Tammany Hall finally gained its more-than-a-century-long foothold over New York City politics with the international crisis known as the War of 1812 — which actually lasted until 1815.

On top of the usual partisan stew of a swiftly growing city, the conflict with England left party affiliations malleable, with Federalists opposing action (even suggesting secession from the United States!) and staunch Democratic-Republicans generally favoring war.

Thus, as you can imagine, it would be difficult to remain balanced in such unstable political waters, even for somebody as saavy and popular a career politician as Clinton.

As war broke out with England in 1812, all political parties and affiliations seemed to disintegrate entirely.

As James Renwick wrote in his biography of Clinton, “On this occasion the old party lines were completely obliterated; no trace of affection for Great Britain remained in any mind, and the very name of federalist only exists to be used as a mode of discrediting a political adversary in the minds of the ignorant.”

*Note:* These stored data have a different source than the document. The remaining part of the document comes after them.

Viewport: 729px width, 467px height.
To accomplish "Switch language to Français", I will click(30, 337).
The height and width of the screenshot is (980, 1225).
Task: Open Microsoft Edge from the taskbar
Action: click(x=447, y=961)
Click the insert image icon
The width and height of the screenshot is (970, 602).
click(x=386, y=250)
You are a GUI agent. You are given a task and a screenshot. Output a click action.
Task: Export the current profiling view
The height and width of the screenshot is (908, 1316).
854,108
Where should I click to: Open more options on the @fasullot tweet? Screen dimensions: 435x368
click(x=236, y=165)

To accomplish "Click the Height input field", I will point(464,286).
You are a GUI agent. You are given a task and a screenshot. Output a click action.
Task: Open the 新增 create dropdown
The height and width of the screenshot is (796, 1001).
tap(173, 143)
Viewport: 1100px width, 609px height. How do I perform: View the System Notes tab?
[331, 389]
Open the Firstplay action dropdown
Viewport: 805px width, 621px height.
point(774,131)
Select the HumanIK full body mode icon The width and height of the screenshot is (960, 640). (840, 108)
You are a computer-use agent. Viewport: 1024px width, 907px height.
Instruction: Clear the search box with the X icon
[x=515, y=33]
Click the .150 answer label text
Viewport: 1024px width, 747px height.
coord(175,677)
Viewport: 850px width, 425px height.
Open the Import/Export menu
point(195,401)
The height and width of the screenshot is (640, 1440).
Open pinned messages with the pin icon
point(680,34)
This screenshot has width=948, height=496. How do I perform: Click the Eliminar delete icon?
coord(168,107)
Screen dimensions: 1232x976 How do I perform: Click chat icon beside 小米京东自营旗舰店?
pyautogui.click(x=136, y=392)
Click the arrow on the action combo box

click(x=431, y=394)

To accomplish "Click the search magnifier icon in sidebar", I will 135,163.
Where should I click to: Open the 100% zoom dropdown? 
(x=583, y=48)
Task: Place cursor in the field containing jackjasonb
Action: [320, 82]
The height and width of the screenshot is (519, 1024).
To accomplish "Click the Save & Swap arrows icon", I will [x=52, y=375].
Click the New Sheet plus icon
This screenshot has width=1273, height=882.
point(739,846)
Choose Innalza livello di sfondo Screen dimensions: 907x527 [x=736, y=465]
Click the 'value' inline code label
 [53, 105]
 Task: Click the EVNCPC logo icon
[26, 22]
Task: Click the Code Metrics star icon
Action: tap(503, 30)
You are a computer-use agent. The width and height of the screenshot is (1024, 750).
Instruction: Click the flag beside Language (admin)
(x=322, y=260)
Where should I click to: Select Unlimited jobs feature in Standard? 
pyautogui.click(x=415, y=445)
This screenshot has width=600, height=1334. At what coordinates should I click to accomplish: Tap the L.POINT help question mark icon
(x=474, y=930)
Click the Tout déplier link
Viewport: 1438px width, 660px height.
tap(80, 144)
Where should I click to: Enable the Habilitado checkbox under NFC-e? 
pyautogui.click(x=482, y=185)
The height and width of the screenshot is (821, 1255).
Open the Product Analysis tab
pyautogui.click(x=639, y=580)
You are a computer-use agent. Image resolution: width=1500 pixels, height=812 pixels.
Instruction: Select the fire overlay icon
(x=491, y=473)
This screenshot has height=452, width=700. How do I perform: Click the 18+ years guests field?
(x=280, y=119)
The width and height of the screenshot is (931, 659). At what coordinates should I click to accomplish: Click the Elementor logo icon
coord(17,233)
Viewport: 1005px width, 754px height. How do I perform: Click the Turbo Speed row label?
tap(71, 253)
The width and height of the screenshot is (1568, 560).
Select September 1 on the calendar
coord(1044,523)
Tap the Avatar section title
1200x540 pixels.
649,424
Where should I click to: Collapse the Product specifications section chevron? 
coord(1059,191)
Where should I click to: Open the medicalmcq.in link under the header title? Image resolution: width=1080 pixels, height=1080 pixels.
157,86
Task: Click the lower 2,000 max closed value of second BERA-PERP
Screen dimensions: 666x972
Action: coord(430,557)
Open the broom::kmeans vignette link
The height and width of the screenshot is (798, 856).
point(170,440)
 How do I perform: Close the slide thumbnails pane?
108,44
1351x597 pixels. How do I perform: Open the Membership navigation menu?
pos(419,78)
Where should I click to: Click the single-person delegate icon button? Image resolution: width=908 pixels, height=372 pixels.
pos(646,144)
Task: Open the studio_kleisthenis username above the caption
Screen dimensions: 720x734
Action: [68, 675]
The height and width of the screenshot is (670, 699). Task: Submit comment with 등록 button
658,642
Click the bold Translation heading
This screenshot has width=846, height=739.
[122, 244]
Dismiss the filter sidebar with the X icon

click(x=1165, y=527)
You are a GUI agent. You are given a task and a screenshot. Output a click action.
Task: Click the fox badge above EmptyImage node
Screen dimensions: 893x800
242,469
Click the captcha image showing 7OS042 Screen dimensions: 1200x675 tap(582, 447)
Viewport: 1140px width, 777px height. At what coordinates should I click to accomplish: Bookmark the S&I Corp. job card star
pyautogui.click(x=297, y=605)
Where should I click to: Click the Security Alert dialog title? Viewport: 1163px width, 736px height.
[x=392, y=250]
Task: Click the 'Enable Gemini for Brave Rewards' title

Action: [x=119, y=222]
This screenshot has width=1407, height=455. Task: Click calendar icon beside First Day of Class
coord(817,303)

As a result, many Federalists jumped ship to join the surging Tammany Democrats. Among their number was the former mayor Radcliff, warmly greeted by Tammany head Grand Sachem John Ferguson.

He would be Tammany’s first ‘boss’ with genuine power.

Mayor Ferguson

John Ferguson, Mayor and Boss

A perfect storm brewed in 1815 when Tammany — in the first robust display of its powers — for the first time controlled the state senate and enjoyed great gains in local elections.

At last! Tammany could really do what it wanted. And what it wanted was to get rid of that old stalwart Clinton. Once and for all.

And who better to replace him than the head of Tammany himself — John Ferguson?

However, whether by intent or sudden whim, Ferguson stepped down after only three months in office to take on the far-more lucrative job of officer of the Port of New York custom house, according to one source, a major center “of federal revenue, political patronage and potential graft.”

And so he was replaced with — Jacob Radcliff again, now a mayoral appointee representing an entirely different political party from the first time he had the job! In 1815 he moved in the city’s new City Hall and would remain in the position until 1818.

New York City Hall was completed in 1812.

Clinton’s Revenge

Clinton had the last laugh in all of this.

Public support for Clinton was so high by this point that, for political sake alone, “Tammany …. took the utmost pains to represent the removal as only a political exigency” and issued a ‘vote of thanks’ to the former mayor via the Common Council (equivalent of today’s City Council).

Clinton became governor in 1817 and handily swept away his opponents.

Meanwhile, Radcliff was caught up in a scandal when, halfway into his term, he was caught distributing a list of potential Tammany replacements for all still-remaining Federalist Common Council members, a politically insensitive move which galvanized the Council and ensured that 1818 would be Radcliff’s last year ever as mayor.

But it would be tactics like this that would ensure the future of Tammany Hall in local politics.

The political machine was only getting warmed up.


This is an expanded and rewritten version of an article which first ran on this website in 2009.